Par Fatiha M.
Située à 1400 km d’Alger et 90 de Béchar, Taghit est l’une des plus belles oasis de la région, coincée entre une palmeraie et les dunes du Grand Erg occidental.

Cette oasis de la Saoura offre aux touristes des paysages saisissants. Le vert de la palmeraie, le rose du ksar, l’orange des bâtisses et le mordoré des dunes se côtoient, créant un décor fascinant. Délaissée pendant des années, Taghit a été victime d’actes de vandalisme : graffitis et autres destructions au niveau de deux sites de gravures rupestres sur les cinq que compte cette commune à vocation touristique. Ce n’est qu’en 2013 qu’un dispositif de protection du patrimoine préhistorique de cette région a été mis en place et que des travaux de réfection et de réhabilitation lui ont permis un tant soit peu de retrouver sa splendeur. Malgré cette «clochardisation» de son patrimoine séculaire, Taghit draine des milliers de visiteurs venus du monde entier.

«Enchanteresse», «panoramique», «mirifique», «magique»… les touristes étrangers qui ont eu le privilège de la visiter ne tarissent pas de qualificatifs pour décrire Taghit, l’oasis au décor de carte postale.

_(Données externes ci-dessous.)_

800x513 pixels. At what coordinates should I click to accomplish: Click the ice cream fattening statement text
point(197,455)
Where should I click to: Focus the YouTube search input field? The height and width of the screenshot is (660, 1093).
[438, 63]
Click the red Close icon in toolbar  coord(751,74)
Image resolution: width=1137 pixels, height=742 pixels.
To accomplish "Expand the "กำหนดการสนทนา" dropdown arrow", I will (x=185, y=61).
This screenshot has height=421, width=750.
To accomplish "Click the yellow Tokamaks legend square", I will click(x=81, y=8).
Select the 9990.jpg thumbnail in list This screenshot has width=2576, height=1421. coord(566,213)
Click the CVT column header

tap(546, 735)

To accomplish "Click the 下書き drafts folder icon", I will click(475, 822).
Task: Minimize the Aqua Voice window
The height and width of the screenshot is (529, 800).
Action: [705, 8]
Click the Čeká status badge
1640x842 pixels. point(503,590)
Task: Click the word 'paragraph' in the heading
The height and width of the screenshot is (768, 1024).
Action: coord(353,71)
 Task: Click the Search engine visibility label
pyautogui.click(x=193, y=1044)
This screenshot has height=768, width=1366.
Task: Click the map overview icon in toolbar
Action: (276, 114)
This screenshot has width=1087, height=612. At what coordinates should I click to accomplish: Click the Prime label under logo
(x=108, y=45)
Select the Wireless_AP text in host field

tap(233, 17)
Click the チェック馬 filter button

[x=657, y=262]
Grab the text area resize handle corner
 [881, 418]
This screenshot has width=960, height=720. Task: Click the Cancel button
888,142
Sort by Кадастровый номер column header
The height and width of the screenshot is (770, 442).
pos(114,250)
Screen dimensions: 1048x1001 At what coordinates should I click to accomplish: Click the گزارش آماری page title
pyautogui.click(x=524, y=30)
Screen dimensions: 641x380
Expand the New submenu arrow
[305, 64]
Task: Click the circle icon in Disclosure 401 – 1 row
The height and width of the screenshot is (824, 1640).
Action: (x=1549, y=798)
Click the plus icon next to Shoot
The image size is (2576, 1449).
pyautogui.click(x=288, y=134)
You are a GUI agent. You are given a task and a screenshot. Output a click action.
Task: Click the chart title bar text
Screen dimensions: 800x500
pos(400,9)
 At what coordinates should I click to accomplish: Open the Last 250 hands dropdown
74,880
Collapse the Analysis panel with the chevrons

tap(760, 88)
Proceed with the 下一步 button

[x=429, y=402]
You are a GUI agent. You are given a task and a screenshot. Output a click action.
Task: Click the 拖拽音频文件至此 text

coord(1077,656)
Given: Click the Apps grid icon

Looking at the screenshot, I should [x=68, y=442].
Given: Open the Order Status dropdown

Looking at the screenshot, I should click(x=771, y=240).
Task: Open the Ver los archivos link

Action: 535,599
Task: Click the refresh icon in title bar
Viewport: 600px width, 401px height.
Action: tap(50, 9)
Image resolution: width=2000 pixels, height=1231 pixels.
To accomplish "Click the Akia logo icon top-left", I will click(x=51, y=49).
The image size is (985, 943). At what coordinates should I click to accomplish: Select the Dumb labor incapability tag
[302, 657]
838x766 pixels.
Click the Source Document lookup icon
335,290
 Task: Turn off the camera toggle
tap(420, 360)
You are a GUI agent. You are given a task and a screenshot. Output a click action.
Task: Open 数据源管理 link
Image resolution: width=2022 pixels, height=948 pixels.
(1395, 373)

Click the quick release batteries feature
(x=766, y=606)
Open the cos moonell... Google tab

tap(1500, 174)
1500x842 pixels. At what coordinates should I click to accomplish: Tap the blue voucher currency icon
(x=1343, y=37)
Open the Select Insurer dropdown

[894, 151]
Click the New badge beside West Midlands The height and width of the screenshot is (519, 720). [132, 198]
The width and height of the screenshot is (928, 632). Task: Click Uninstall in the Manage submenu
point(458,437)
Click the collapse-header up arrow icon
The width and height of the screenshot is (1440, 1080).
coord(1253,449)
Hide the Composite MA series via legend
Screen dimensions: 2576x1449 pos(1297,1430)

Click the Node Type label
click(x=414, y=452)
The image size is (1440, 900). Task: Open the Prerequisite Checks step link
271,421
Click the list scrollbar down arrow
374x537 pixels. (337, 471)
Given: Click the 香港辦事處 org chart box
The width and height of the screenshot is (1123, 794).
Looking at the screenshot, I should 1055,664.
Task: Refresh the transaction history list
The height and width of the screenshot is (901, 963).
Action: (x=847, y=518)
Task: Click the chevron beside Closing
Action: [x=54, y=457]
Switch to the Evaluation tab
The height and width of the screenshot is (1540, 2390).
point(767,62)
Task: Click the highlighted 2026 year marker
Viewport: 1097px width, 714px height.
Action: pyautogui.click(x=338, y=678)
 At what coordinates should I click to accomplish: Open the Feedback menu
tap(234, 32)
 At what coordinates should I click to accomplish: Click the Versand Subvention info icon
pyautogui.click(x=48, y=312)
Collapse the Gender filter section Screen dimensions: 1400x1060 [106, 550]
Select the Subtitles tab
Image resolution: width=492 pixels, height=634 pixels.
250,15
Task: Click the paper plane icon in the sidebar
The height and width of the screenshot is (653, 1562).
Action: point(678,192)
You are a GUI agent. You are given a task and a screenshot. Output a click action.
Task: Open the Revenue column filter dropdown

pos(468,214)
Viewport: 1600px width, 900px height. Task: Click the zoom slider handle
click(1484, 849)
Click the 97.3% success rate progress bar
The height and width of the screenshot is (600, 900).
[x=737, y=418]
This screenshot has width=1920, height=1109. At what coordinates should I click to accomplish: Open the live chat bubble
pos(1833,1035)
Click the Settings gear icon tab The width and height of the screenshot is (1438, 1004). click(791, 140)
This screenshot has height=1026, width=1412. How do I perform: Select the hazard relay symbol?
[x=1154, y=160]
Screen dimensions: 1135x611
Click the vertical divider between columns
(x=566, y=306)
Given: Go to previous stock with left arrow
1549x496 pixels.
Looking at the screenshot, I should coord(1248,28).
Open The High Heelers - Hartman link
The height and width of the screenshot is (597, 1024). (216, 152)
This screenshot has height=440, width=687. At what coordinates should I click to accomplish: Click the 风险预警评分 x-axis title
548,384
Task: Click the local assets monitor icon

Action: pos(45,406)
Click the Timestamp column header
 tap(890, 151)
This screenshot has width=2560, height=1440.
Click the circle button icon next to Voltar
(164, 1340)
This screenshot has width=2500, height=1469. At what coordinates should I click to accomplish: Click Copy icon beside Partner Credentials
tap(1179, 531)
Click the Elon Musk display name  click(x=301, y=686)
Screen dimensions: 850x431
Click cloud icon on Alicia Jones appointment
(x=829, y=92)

Outre les randonnées, le visiteur a l’opportunité de faire du ski sur les dunes. Les moins téméraires se contenteront d’assister au coucher du soleil, un moment magique, une magnifique explosion de couleurs dans l’immensité du désert. En plus des sites d’une beauté à couper le souffle, la chaleur humaine et la générosité de ses habitants sont légendaires. D’ailleurs, le «diner chez l’habitant» est l’une des particularités de la région, où les maisons d’hôtes se multiplient pour conforter l’offre d’hébergement du village touristique de l’Onat (200 lits) et des anciens ksour rénovés et transformés en hôtels. Car durant les fêtes religieuses, l’afflux de touristes dépasse l’offre. Sur les réseaux sociaux, les agences de voyage proposent des séjours, transport compris, qui drainent des centaines de visiteurs dans cette magnifique oasis.
Taghit dispose également d’un autre atout : le tourisme thérapeutique. Le sable des dunes qui longent la ville serait doté de vertus thérapeutiques reconnues depuis des lustres pour traiter les rhumatismes et les problèmes articulaires. Ainsi, de nombreux touristes profitent de leur séjour pour s’offrir un r’dim (bain de sable) suivi d’un massage, une pratique ancestrale qui soulage les affections articulaires.
Il est temps de planifier un séjour à Taghit ; les places sont comptées pour assister au 10e Festival de musique diwane, qui s’y tiendra du 26 au 29 octobre.
Diwane
Ce style ancestral, propre aux populations touarègues de l’extrême Sud, était à l’origine une musique sacrée. Les mélodies (madih) accompagnées par le guembri (instrument à cordes) et le karkabou (percussions), faisaient l’éloge du Prophète Mohamed (QSSSL). Aujourd’hui c’est un genre musical à part entière, avec ses stars venues des pays limitrophes comme Cheikh Tidiane Seck (Mali), Maalouma (Mauritanie) et autres… des artistes et des groupes versés dans le style gnawa apprécié mondialement. Ce sera aussi l’occasion d’assister à une conférence-débat animée par les anthropologues de renom Rabeh Sebba, Abderrahmane Moussaoui et Bahadi Mounir, sur le thème « Musique gnawie, commun africain, extension et communication ».
L’automne et l’hiver sont les meilleures périodes pour se rendre dans le Sud algérien. Cette destination de rêve est dans les catalogues des tour-opérateurs du monde entier. D’ailleurs, nombre d’étrangers se donnent rendez-vous chaque année à Taghit pour le réveillon du nouvel an, et ils planifient leur voyage des mois à l’avance.